───── Stored records

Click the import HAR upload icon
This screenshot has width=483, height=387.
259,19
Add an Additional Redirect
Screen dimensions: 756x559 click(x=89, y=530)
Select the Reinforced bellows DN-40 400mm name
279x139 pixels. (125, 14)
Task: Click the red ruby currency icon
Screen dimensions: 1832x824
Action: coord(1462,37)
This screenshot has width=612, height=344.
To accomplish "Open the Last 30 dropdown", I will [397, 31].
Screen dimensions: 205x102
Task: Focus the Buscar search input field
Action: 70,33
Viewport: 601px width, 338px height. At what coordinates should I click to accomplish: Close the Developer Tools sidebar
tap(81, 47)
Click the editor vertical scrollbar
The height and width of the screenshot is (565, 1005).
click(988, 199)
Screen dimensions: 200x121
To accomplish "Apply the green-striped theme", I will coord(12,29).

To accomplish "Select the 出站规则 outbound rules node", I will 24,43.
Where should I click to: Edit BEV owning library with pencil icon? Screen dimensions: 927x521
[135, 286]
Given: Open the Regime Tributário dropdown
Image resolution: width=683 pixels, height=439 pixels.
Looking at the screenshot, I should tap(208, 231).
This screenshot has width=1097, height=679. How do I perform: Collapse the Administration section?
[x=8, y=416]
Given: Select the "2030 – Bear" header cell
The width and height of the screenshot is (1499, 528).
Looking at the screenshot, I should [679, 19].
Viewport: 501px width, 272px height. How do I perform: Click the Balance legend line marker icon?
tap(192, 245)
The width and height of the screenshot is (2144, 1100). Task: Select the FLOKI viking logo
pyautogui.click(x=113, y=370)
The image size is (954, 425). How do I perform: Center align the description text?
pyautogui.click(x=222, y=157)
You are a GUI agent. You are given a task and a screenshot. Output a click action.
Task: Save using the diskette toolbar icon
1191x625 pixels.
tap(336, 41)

──────────

What the exercise asks:
Rewrite the material above, substituting "How can I carry out" for every occurrence of "How do I perform" and leaving all other text unchanged.

Solution for this exercise:
Click the import HAR upload icon
This screenshot has width=483, height=387.
259,19
Add an Additional Redirect
Screen dimensions: 756x559 click(x=89, y=530)
Select the Reinforced bellows DN-40 400mm name
279x139 pixels. (125, 14)
Task: Click the red ruby currency icon
Screen dimensions: 1832x824
Action: coord(1462,37)
This screenshot has width=612, height=344.
To accomplish "Open the Last 30 dropdown", I will [397, 31].
Screen dimensions: 205x102
Task: Focus the Buscar search input field
Action: 70,33
Viewport: 601px width, 338px height. At what coordinates should I click to accomplish: Close the Developer Tools sidebar
tap(81, 47)
Click the editor vertical scrollbar
The height and width of the screenshot is (565, 1005).
click(988, 199)
Screen dimensions: 200x121
To accomplish "Apply the green-striped theme", I will coord(12,29).

To accomplish "Select the 出站规则 outbound rules node", I will 24,43.
Where should I click to: Edit BEV owning library with pencil icon? Screen dimensions: 927x521
[135, 286]
Given: Open the Regime Tributário dropdown
Image resolution: width=683 pixels, height=439 pixels.
Looking at the screenshot, I should tap(208, 231).
This screenshot has width=1097, height=679. How can I carry out: Collapse the Administration section?
[x=8, y=416]
Given: Select the "2030 – Bear" header cell
The width and height of the screenshot is (1499, 528).
Looking at the screenshot, I should [679, 19].
Viewport: 501px width, 272px height. How can I carry out: Click the Balance legend line marker icon?
tap(192, 245)
The width and height of the screenshot is (2144, 1100). Task: Select the FLOKI viking logo
pyautogui.click(x=113, y=370)
The image size is (954, 425). How can I carry out: Center align the description text?
pyautogui.click(x=222, y=157)
You are a GUI agent. You are given a task and a screenshot. Output a click action.
Task: Save using the diskette toolbar icon
1191x625 pixels.
tap(336, 41)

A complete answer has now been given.